##### Provided data #####
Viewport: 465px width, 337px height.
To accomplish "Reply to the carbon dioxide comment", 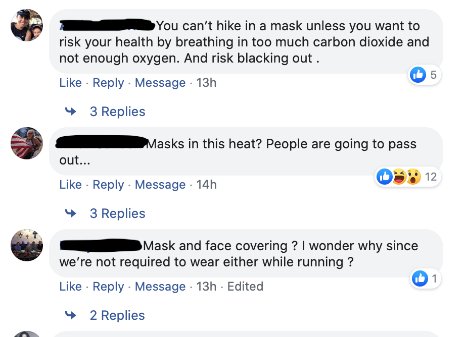I will point(108,83).
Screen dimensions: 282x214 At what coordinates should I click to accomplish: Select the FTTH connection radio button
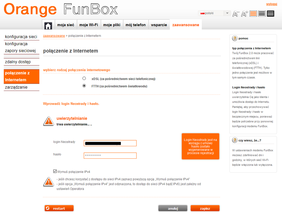point(84,86)
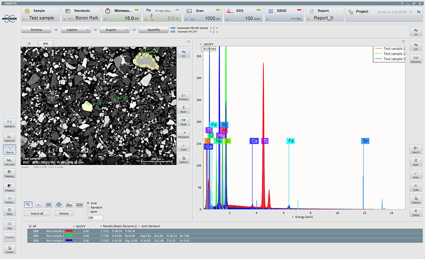Open the EBSD workspace from left sidebar
Image resolution: width=425 pixels, height=259 pixels.
point(9,211)
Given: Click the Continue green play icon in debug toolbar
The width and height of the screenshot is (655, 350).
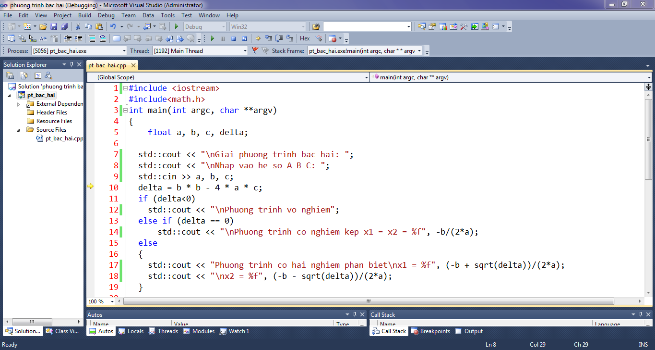Looking at the screenshot, I should [x=213, y=38].
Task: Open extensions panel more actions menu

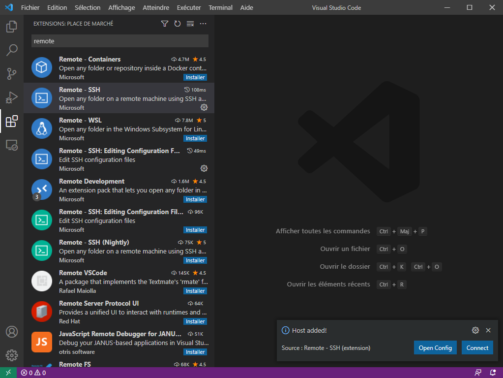Action: (203, 24)
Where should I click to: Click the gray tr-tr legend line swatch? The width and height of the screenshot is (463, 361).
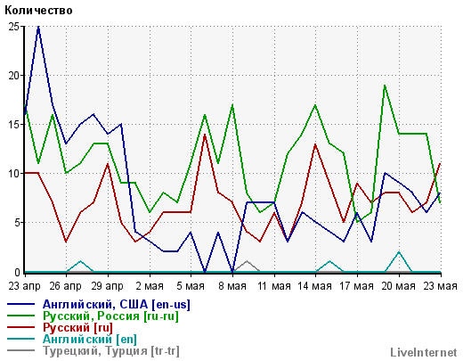click(x=20, y=351)
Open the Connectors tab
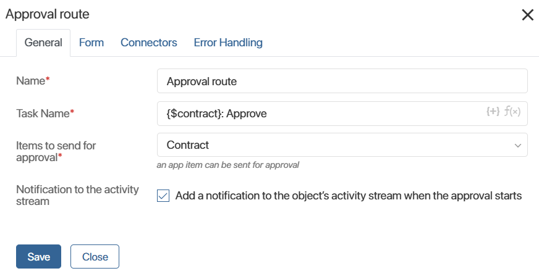Viewport: 539px width, 271px height. [149, 43]
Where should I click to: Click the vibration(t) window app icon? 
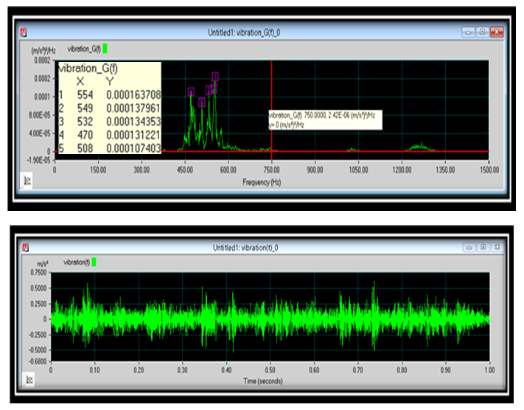[24, 247]
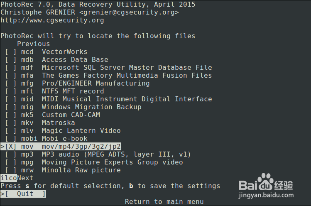Check the mlv Magic Lantern Video box
Screen dimensions: 311x206
tap(11, 131)
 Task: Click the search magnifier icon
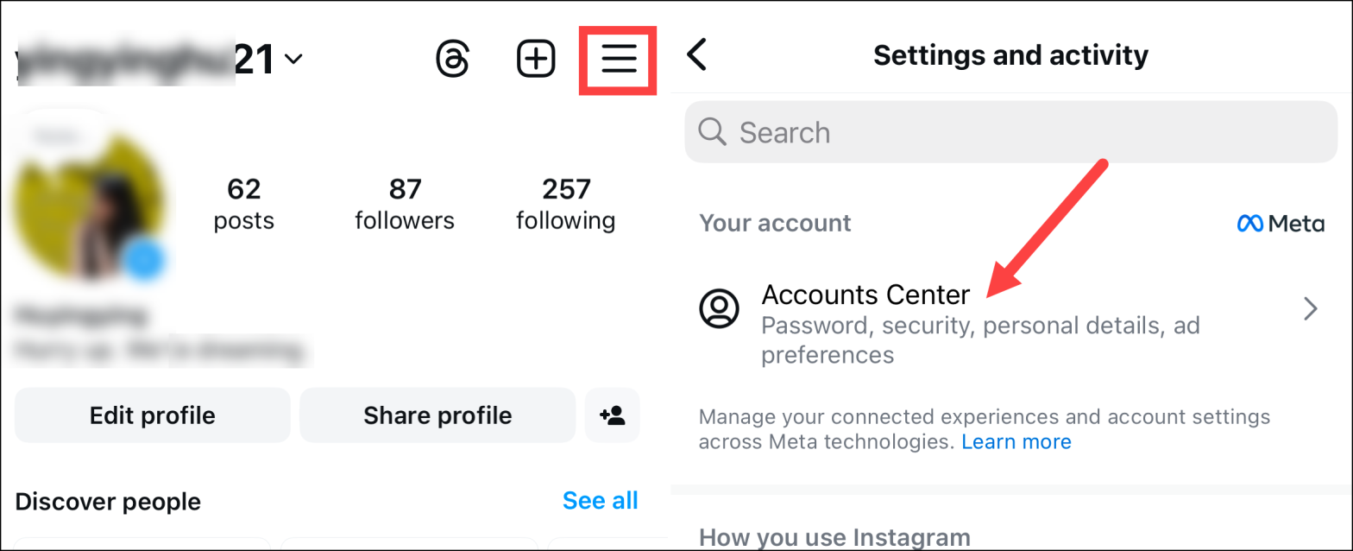coord(713,130)
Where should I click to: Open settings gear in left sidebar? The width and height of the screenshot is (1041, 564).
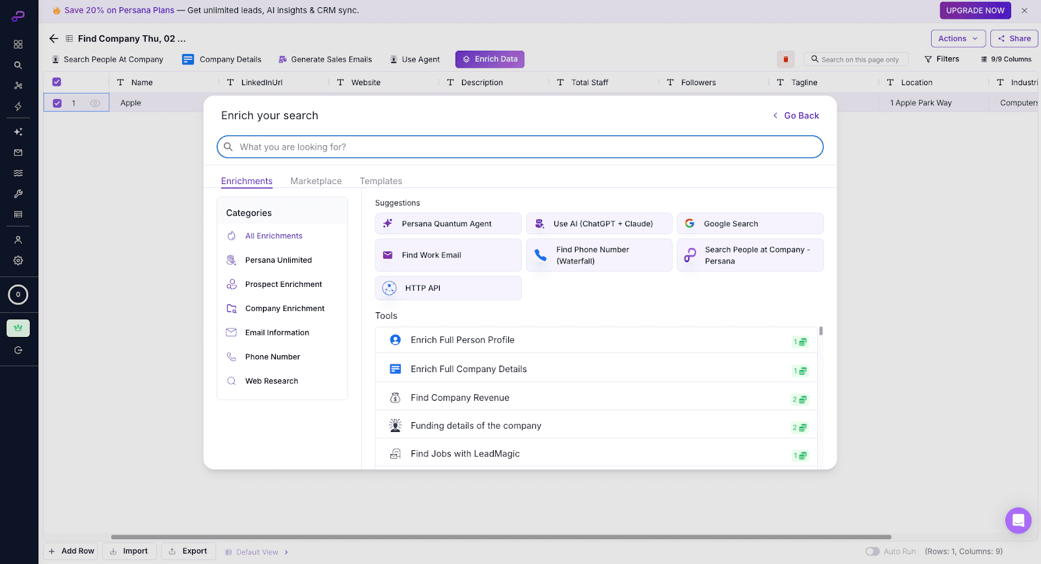[x=18, y=260]
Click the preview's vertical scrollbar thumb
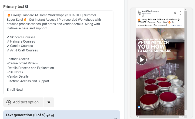Image resolution: width=195 pixels, height=119 pixels. point(186,61)
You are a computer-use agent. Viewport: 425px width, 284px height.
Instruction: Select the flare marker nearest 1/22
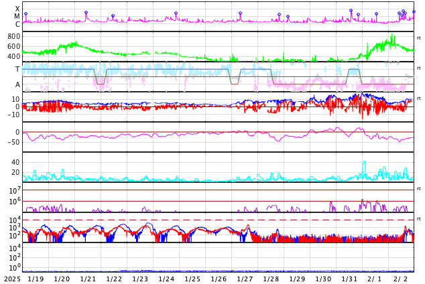[x=113, y=16]
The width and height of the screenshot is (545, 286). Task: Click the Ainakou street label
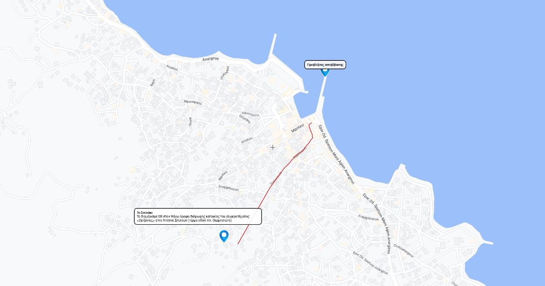click(x=172, y=68)
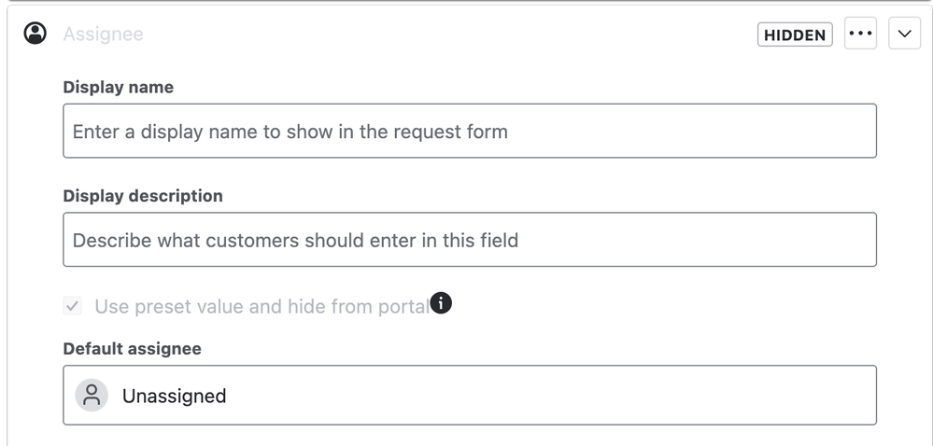
Task: Select the Unassigned value text
Action: [x=174, y=396]
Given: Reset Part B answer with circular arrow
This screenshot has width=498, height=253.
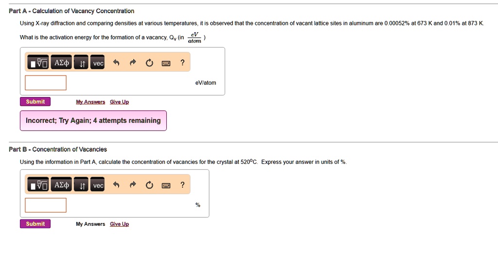Looking at the screenshot, I should pos(149,185).
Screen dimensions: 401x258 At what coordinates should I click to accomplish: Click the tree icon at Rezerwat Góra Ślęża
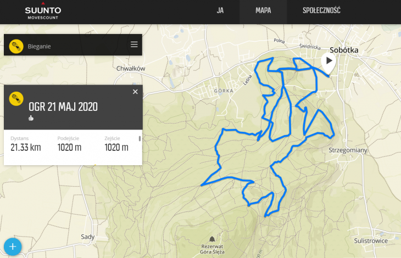212,239
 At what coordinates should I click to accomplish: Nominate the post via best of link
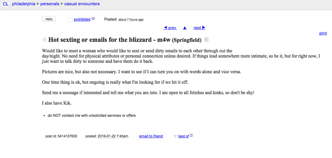tap(183, 137)

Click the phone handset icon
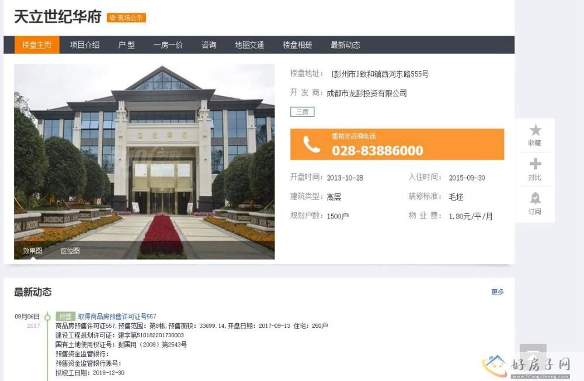click(x=311, y=145)
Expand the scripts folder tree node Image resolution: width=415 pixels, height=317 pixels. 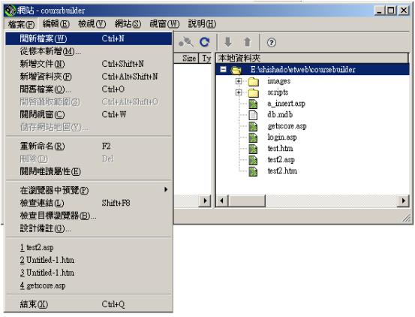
#####
**Task to complete**
Starting at the line above that holds "Where should I click to: Open", repeat every line exactly down to and including the line that holds "Given: Reset Part", then stop. Do not carry over any pictures.

**Response to this exercise**
Where should I click to: Open settings gear in left sidebar? The width and height of the screenshot is (1041, 564).
[x=18, y=260]
Click the preview's vertical scrollbar thumb
Image resolution: width=195 pixels, height=119 pixels. point(186,61)
You are a computer-use agent. Viewport: 425px width, 284px height.
Instruction: Select the flare marker nearest 1/22
[x=113, y=16]
The width and height of the screenshot is (545, 286). Task: Click the Ainakou street label
click(x=172, y=68)
Task: Select the Unassigned value text
Action: [x=174, y=396]
Given: Reset Part B answer with circular arrow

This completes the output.